Olfactory responsiveness to two odorous steroids in three species of nonhuman primates

Social communication by means of odor signals is widespread among mammals. In pigs, for example, the C19-steroids 5-alpha-androst-16-en-3-one and 5-alpha-androst-16-en-3-ol are secreted by the boar and induce the mating stance in the sow. In humans, the same substances have been shown to be compounds of body odor and are presumed to affect human behavior. Using an instrumental conditioning paradigm, we here show that squirrel monkeys, spider monkeys and pigtail macaques are able to detect androstenone at concentrations in the micromolar range and thus at concentrations at least as low as those reported in pigs and humans. All three species of nonhuman primates were considerably less sensitive to androstenol, which was detected at concentrations in the millimolar range. Additional tests, using a habituation-dishabituation paradigm, showed that none of the 10 animals tested per species was anosmic to the two odorous steroids. These results suggest that androstenone and androstenol may be involved in olfactory communication in the primate species tested and that the specific anosmia to these odorants found in approximately 30% of human subjects may be due to their reduced number of functional olfactory receptor genes compared with nonhuman primates.
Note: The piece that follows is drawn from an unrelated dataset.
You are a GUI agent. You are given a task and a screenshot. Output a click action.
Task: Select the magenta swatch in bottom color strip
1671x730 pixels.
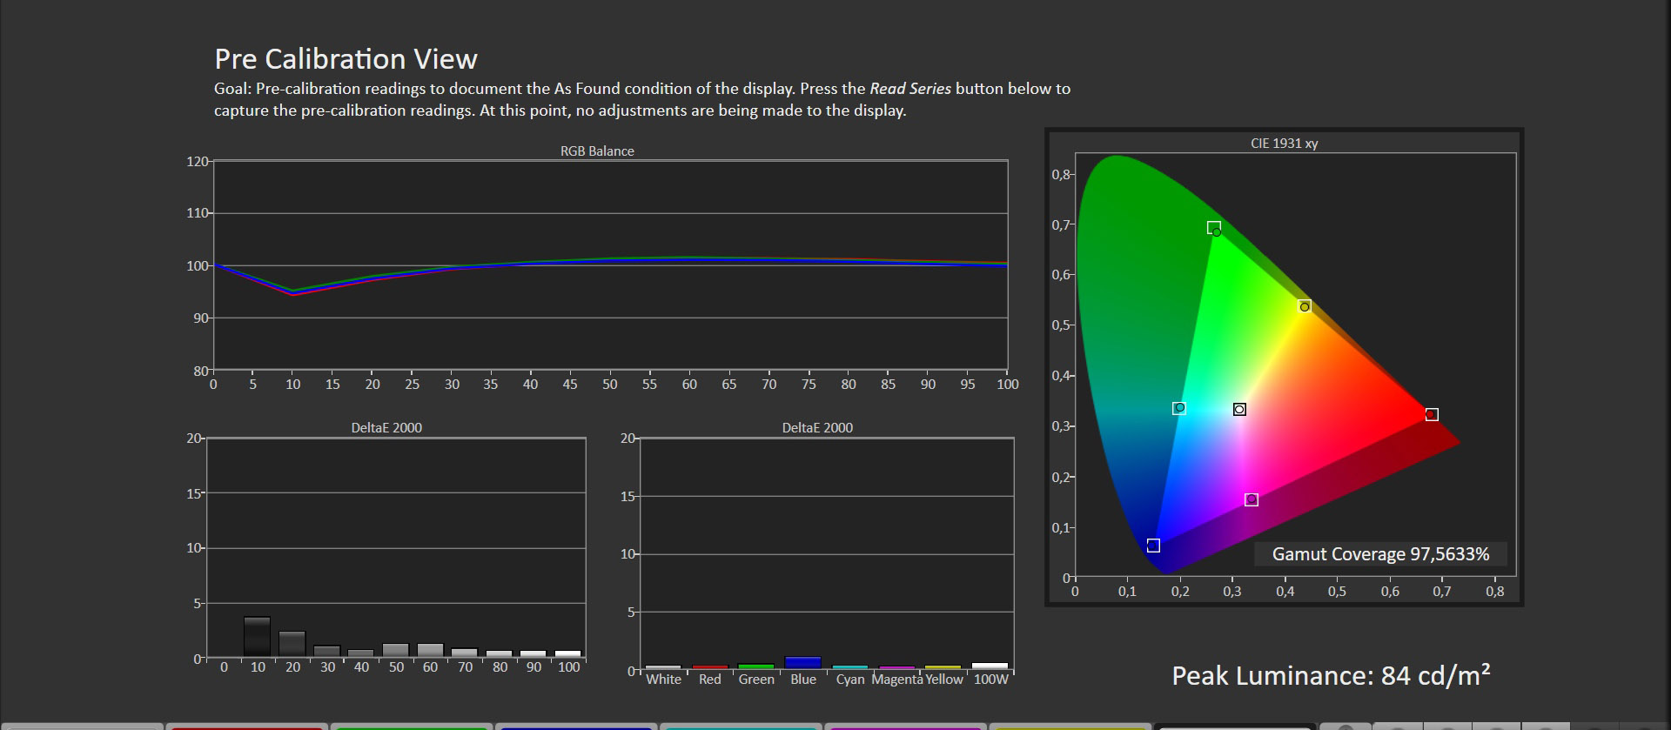[905, 726]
Olfactory sensitivity for aliphatic alcohols and aldehydes in spider monkeys (Ateles geoffroyi)

Using a conditioning paradigm, the olfactory sensitivity of five spider monkeys for homologous series of aliphatic 1-alcohols (1-propanol to 1-octanol) and n-aldehydes (n-butanal to n-nonanal) was investigated. With the exception of 1-propanol, the animals significantly discriminated concentrations below 1 ppm from the odorless solvent, and in several cases, individual monkeys even demonstrated detection thresholds below 10 ppb. The results showed 1) spider monkeys to have a well-developed olfactory sensitivity for both substance classes, which for the majority of alcohols tested matches or even is better than that of the rat, and 2) a significant negative correlation between perceptibility in terms of olfactory detection thresholds and carbon chain length of the alcohols, but not of the aldehydes tested. These findings lend further support to the growing body of evidence suggesting that between-species comparisons of the number of functional olfactory receptor genes or of neuroanatomical features are poor predictors of olfactory performance, and that general labels such as "microsmat" or "macrosmat" (which are usually based on allometric comparisons of olfactory brain structures) are inadequate to describe a species' olfactory capabilities.

Olfactory sensitivity for aliphatic ketones in squirrel monkeys and pigtail macaques

Using a conditioning paradigm, the olfactory sensitivity of three squirrel monkeys and three pigtail macaques for homologous series of aliphatic 2-ketones (2-butanone to 2-nonanone), symmetrical ketones (3-pentanone to 6-undecanone), and C7-ketones (2-heptanone to 4-heptanone) was assessed. In the majority of cases, the animals of both species significantly discriminated concentrations below 1 ppm from the odorless solvent, and with 2-nonanone and 5-nonanone the monkeys even demonstrated thresholds below 1 ppb. The results showed both primate species have a well-developed olfactory sensitivity for aliphatic ketones, and pigtail macaques generally perform better than squirrel monkeys in detecting members of this class of odorants. Further, in both species tested, we found a significant negative correlation between perceptibility in terms of olfactory detection thresholds and carbon-chain length of both the 2-ketones and the symmetrical ketones, but not between detection thresholds and position of the functional group with the C7-ketones. These findings lend further support to the growing body of evidence suggesting that between-species comparisons of the number of functional olfactory receptor genes or of neuroanatomical features are poor predictors of olfactory performance.